# What you are asked to do
Below are entries to return in full. Keep each one exact.

# Record set

=== Begin Enclosure ===

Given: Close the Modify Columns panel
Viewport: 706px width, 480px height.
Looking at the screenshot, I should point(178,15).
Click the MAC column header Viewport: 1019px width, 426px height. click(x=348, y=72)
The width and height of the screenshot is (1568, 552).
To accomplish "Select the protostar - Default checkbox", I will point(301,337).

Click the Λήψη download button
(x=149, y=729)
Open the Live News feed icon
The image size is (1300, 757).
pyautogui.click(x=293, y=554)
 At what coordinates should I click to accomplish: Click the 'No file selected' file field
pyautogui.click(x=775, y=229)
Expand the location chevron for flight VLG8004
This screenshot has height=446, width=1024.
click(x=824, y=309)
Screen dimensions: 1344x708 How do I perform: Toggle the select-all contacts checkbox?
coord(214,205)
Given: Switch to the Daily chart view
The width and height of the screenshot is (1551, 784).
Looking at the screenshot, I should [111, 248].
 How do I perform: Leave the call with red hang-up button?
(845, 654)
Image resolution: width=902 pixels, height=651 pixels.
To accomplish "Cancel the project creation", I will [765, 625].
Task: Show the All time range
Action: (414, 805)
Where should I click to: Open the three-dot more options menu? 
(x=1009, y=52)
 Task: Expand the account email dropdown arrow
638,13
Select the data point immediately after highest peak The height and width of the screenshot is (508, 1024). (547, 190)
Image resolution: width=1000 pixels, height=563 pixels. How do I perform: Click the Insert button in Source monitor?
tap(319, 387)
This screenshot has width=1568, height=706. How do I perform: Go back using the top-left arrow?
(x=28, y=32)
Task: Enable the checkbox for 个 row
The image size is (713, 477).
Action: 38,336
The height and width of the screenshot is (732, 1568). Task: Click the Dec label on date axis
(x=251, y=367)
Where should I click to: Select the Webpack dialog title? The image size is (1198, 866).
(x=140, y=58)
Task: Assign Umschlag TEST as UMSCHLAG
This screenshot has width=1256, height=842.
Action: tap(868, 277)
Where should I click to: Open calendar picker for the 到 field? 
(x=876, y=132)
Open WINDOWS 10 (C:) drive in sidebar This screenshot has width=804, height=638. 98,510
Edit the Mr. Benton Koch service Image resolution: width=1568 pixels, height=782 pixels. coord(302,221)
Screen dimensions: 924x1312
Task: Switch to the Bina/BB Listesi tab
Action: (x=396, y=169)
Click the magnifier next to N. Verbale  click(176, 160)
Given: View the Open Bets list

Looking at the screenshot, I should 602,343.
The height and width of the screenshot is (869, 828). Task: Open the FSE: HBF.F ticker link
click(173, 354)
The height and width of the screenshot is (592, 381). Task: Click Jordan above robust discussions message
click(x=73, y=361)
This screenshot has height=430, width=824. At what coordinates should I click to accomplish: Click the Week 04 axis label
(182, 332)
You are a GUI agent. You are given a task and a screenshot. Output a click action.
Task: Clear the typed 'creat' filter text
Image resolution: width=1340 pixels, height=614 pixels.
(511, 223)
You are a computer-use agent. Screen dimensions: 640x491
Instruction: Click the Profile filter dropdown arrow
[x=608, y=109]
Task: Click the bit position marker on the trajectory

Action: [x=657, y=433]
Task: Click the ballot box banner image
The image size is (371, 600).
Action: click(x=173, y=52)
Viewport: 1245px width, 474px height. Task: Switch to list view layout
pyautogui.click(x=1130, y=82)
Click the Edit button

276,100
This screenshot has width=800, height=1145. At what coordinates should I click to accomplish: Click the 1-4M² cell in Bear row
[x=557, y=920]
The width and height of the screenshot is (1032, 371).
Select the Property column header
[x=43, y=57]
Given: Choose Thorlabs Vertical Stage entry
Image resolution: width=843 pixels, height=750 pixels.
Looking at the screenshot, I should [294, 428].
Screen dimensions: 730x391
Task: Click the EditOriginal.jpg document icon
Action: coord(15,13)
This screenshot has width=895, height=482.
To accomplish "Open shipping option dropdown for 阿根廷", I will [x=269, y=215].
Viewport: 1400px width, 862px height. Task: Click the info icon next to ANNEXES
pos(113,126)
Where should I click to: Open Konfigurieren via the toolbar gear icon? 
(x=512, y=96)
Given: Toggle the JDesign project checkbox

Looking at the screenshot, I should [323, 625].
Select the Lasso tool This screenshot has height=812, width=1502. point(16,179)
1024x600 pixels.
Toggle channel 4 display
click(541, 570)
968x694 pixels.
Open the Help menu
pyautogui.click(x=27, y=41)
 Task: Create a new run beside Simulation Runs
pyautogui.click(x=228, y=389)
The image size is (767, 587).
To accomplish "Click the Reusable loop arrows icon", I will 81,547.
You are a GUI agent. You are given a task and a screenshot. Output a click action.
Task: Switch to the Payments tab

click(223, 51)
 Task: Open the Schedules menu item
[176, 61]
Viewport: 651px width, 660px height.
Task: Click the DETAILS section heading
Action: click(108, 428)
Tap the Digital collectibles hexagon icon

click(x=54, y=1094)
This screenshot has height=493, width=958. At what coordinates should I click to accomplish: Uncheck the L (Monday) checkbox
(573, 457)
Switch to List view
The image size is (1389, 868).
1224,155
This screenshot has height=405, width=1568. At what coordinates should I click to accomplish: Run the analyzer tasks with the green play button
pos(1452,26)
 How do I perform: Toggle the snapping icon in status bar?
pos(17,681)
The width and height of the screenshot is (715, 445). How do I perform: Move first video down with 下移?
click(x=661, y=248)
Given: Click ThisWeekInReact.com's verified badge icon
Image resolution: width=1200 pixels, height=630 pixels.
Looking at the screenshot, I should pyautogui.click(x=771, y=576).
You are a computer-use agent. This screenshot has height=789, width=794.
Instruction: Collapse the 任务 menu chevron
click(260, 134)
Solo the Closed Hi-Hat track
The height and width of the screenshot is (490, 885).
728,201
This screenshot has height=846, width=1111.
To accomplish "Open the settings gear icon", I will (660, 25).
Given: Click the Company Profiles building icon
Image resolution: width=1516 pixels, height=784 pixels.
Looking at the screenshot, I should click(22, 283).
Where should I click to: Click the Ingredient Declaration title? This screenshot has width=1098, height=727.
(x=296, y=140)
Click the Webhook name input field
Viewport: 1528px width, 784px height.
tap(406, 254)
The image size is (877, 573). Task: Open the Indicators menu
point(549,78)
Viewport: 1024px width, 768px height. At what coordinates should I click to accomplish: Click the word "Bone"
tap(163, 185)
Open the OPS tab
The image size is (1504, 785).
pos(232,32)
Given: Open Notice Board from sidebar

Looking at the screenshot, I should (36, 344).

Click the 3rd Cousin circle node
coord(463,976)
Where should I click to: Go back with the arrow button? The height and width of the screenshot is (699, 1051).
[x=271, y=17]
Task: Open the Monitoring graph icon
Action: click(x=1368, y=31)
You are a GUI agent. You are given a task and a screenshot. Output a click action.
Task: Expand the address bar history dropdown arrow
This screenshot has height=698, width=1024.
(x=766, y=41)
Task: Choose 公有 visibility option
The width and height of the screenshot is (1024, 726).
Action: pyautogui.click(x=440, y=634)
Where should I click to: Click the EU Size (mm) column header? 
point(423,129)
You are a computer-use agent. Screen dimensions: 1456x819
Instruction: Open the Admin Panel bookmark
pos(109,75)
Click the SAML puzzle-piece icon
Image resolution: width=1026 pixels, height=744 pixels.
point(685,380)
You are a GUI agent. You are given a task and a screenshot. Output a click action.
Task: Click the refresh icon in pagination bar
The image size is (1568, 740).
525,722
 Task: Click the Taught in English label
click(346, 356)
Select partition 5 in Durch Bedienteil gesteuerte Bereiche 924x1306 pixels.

=== End Enclosure ===

# The completed task
Given: Close the Modify Columns panel
Viewport: 706px width, 480px height.
Looking at the screenshot, I should point(178,15).
Click the MAC column header Viewport: 1019px width, 426px height. click(x=348, y=72)
The width and height of the screenshot is (1568, 552).
To accomplish "Select the protostar - Default checkbox", I will point(301,337).

Click the Λήψη download button
(x=149, y=729)
Open the Live News feed icon
The image size is (1300, 757).
pyautogui.click(x=293, y=554)
 At what coordinates should I click to accomplish: Click the 'No file selected' file field
pyautogui.click(x=775, y=229)
Expand the location chevron for flight VLG8004
This screenshot has height=446, width=1024.
click(x=824, y=309)
Screen dimensions: 1344x708 How do I perform: Toggle the select-all contacts checkbox?
coord(214,205)
Given: Switch to the Daily chart view
The width and height of the screenshot is (1551, 784).
Looking at the screenshot, I should [111, 248].
 How do I perform: Leave the call with red hang-up button?
(845, 654)
Image resolution: width=902 pixels, height=651 pixels.
To accomplish "Cancel the project creation", I will [765, 625].
Task: Show the All time range
Action: (414, 805)
Where should I click to: Open the three-dot more options menu? 
(x=1009, y=52)
 Task: Expand the account email dropdown arrow
638,13
Select the data point immediately after highest peak The height and width of the screenshot is (508, 1024). (547, 190)
Image resolution: width=1000 pixels, height=563 pixels. How do I perform: Click the Insert button in Source monitor?
tap(319, 387)
This screenshot has width=1568, height=706. How do I perform: Go back using the top-left arrow?
(x=28, y=32)
Task: Enable the checkbox for 个 row
The image size is (713, 477).
Action: 38,336
The height and width of the screenshot is (732, 1568). Task: Click the Dec label on date axis
(x=251, y=367)
Where should I click to: Select the Webpack dialog title? The image size is (1198, 866).
(x=140, y=58)
Task: Assign Umschlag TEST as UMSCHLAG
This screenshot has width=1256, height=842.
Action: tap(868, 277)
Where should I click to: Open calendar picker for the 到 field? 
(x=876, y=132)
Open WINDOWS 10 (C:) drive in sidebar This screenshot has width=804, height=638. 98,510
Edit the Mr. Benton Koch service Image resolution: width=1568 pixels, height=782 pixels. coord(302,221)
Screen dimensions: 924x1312
Task: Switch to the Bina/BB Listesi tab
Action: (x=396, y=169)
Click the magnifier next to N. Verbale  click(176, 160)
Given: View the Open Bets list

Looking at the screenshot, I should 602,343.
The height and width of the screenshot is (869, 828). Task: Open the FSE: HBF.F ticker link
click(173, 354)
The height and width of the screenshot is (592, 381). Task: Click Jordan above robust discussions message
click(x=73, y=361)
This screenshot has height=430, width=824. At what coordinates should I click to accomplish: Click the Week 04 axis label
(182, 332)
You are a GUI agent. You are given a task and a screenshot. Output a click action.
Task: Clear the typed 'creat' filter text
Image resolution: width=1340 pixels, height=614 pixels.
(511, 223)
You are a computer-use agent. Screen dimensions: 640x491
Instruction: Click the Profile filter dropdown arrow
[x=608, y=109]
Task: Click the bit position marker on the trajectory

Action: [x=657, y=433]
Task: Click the ballot box banner image
The image size is (371, 600).
Action: click(x=173, y=52)
Viewport: 1245px width, 474px height. Task: Switch to list view layout
pyautogui.click(x=1130, y=82)
Click the Edit button

276,100
This screenshot has width=800, height=1145. At what coordinates should I click to accomplish: Click the 1-4M² cell in Bear row
[x=557, y=920]
The width and height of the screenshot is (1032, 371).
Select the Property column header
[x=43, y=57]
Given: Choose Thorlabs Vertical Stage entry
Image resolution: width=843 pixels, height=750 pixels.
Looking at the screenshot, I should [294, 428].
Screen dimensions: 730x391
Task: Click the EditOriginal.jpg document icon
Action: coord(15,13)
This screenshot has width=895, height=482.
To accomplish "Open shipping option dropdown for 阿根廷", I will [x=269, y=215].
Viewport: 1400px width, 862px height. Task: Click the info icon next to ANNEXES
pos(113,126)
Where should I click to: Open Konfigurieren via the toolbar gear icon? 
(x=512, y=96)
Given: Toggle the JDesign project checkbox

Looking at the screenshot, I should [323, 625].
Select the Lasso tool This screenshot has height=812, width=1502. point(16,179)
1024x600 pixels.
Toggle channel 4 display
click(541, 570)
968x694 pixels.
Open the Help menu
pyautogui.click(x=27, y=41)
 Task: Create a new run beside Simulation Runs
pyautogui.click(x=228, y=389)
The image size is (767, 587).
To accomplish "Click the Reusable loop arrows icon", I will 81,547.
You are a GUI agent. You are given a task and a screenshot. Output a click action.
Task: Switch to the Payments tab

click(223, 51)
 Task: Open the Schedules menu item
[176, 61]
Viewport: 651px width, 660px height.
Task: Click the DETAILS section heading
Action: click(108, 428)
Tap the Digital collectibles hexagon icon

click(x=54, y=1094)
This screenshot has height=493, width=958. At what coordinates should I click to accomplish: Uncheck the L (Monday) checkbox
(573, 457)
Switch to List view
The image size is (1389, 868).
1224,155
This screenshot has height=405, width=1568. At what coordinates should I click to accomplish: Run the analyzer tasks with the green play button
pos(1452,26)
 How do I perform: Toggle the snapping icon in status bar?
pos(17,681)
The width and height of the screenshot is (715, 445). How do I perform: Move first video down with 下移?
click(x=661, y=248)
Given: Click ThisWeekInReact.com's verified badge icon
Image resolution: width=1200 pixels, height=630 pixels.
Looking at the screenshot, I should pyautogui.click(x=771, y=576).
You are a computer-use agent. This screenshot has height=789, width=794.
Instruction: Collapse the 任务 menu chevron
click(260, 134)
Solo the Closed Hi-Hat track
The height and width of the screenshot is (490, 885).
728,201
This screenshot has height=846, width=1111.
To accomplish "Open the settings gear icon", I will (660, 25).
Given: Click the Company Profiles building icon
Image resolution: width=1516 pixels, height=784 pixels.
Looking at the screenshot, I should click(22, 283).
Where should I click to: Click the Ingredient Declaration title? This screenshot has width=1098, height=727.
(x=296, y=140)
Click the Webhook name input field
Viewport: 1528px width, 784px height.
tap(406, 254)
The image size is (877, 573). Task: Open the Indicators menu
point(549,78)
Viewport: 1024px width, 768px height. At what coordinates should I click to accomplish: Click the word "Bone"
tap(163, 185)
Open the OPS tab
The image size is (1504, 785).
pos(232,32)
Given: Open Notice Board from sidebar

Looking at the screenshot, I should (36, 344).

Click the 3rd Cousin circle node
coord(463,976)
Where should I click to: Go back with the arrow button? The height and width of the screenshot is (699, 1051).
[x=271, y=17]
Task: Open the Monitoring graph icon
Action: click(x=1368, y=31)
You are a GUI agent. You are given a task and a screenshot. Output a click action.
Task: Expand the address bar history dropdown arrow
This screenshot has height=698, width=1024.
(x=766, y=41)
Task: Choose 公有 visibility option
The width and height of the screenshot is (1024, 726).
Action: pyautogui.click(x=440, y=634)
Where should I click to: Click the EU Size (mm) column header? 
point(423,129)
You are a computer-use agent. Screen dimensions: 1456x819
Instruction: Open the Admin Panel bookmark
pos(109,75)
Click the SAML puzzle-piece icon
Image resolution: width=1026 pixels, height=744 pixels.
point(685,380)
You are a GUI agent. You are given a task and a screenshot. Output a click action.
Task: Click the refresh icon in pagination bar
The image size is (1568, 740).
525,722
 Task: Click the Taught in English label
click(346, 356)
Select partition 5 in Durch Bedienteil gesteuerte Bereiche 924x1306 pixels.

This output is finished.